K-Means Clustering · Suman Bhadra Notes

What it is

K-Means is the go-to algorithm for finding structure in data that has no labels at all: it sorts a pile of points into K groups so that every point sits as close as possible to the center of its group.

Picture an empty map of a region with towns scattered across it, and you have been asked to build K post offices. You start by dropping K flags more or less at random. Every town then walks to its nearest flag — that is its post office. Now you look at each flag and notice it is not really in the middle of the towns that chose it, so you slide the flag to the exact center of its towns. But once the flags move, some towns are now closer to a different flag, so they switch. You re-center the flags again. Repeat this — towns pick the nearest flag, flags move to the middle of their towns — and after a few rounds nothing changes anymore. K-Means does exactly this with data points and "centroids."

In one sentence

Place K centroids, assign every point to its nearest centroid, move each centroid to the mean of its points, and repeat until the centroids stop moving.

This is not KNN — even though both start with "K"

K-Means and K-Nearest Neighbors sound alike and both have a "K", but they are opposites. KNN is supervised: it needs labelled examples and predicts the label of one new point by polling its neighbors. K-Means is unsupervised: there are no labels — it discovers groups on its own. And the "K" means different things: in KNN it is the number of neighbors that vote; in K-Means it is the number of clusters you want to find.

Two pieces define the whole algorithm:

K how many clusters

The number of groups you ask the algorithm to find. You must choose this up front — the data will not tell you.

Centroid a cluster's center

The mean position of all points currently assigned to a cluster. It need not be an actual data point.

Assignment point → nearest centroid

Each point belongs to whichever centroid is closest, by straight-line (Euclidean) distance.

No labels, no teacher

K-Means never sees a "correct answer." It only sees the raw coordinates of the points and tries to organize them. That is what makes it unsupervised learning — it finds patterns rather than reproducing known labels.

Where it's used

Anywhere you have unlabelled data and a hunch that it falls into a handful of natural groups.

Customer segmentation marketing

Group customers by spending, frequency, and recency so each segment can be targeted differently — without anyone hand-labelling them first.
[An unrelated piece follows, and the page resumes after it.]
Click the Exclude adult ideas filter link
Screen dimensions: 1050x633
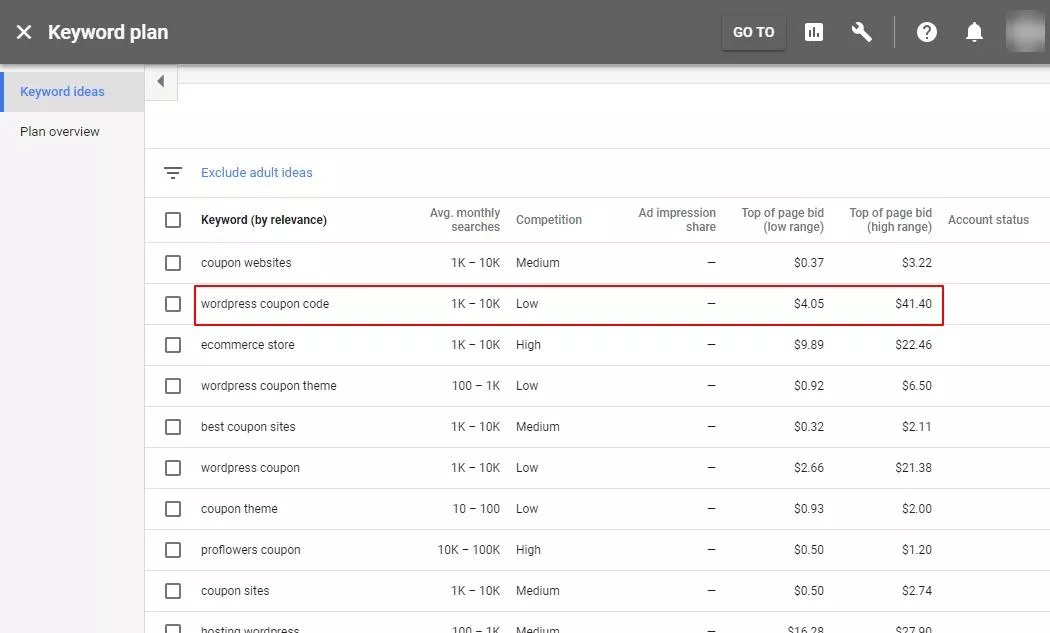pyautogui.click(x=256, y=173)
Image compression color quantization

Cluster the millions of pixel colors into K representative colors, then store each pixel as its cluster's color — shrinking the palette dramatically.

Document grouping topic discovery

Cluster articles or tickets by their feature vectors to surface themes nobody defined ahead of time.

Anomaly detection "far from every center"

Points that sit far from every centroid don't belong to any tight cluster and can be flagged as unusual.

How it works (the recipe)

K-Means is a short loop that repeats two steps — assign then update — until things settle.

Step 1 initialize

Choose K, then place K centroids — at random, or smartly with k-means++ (more below).

Step 2 assign

Give every point to the centroid nearest to it. This carves the space into K groups.

Step 3 update

Move each centroid to the mean (average position) of all the points just assigned to it.

Step 4 repeat

Re-assign, re-update, again and again. Stop when no point changes group — the centroids have stopped moving. That's convergence.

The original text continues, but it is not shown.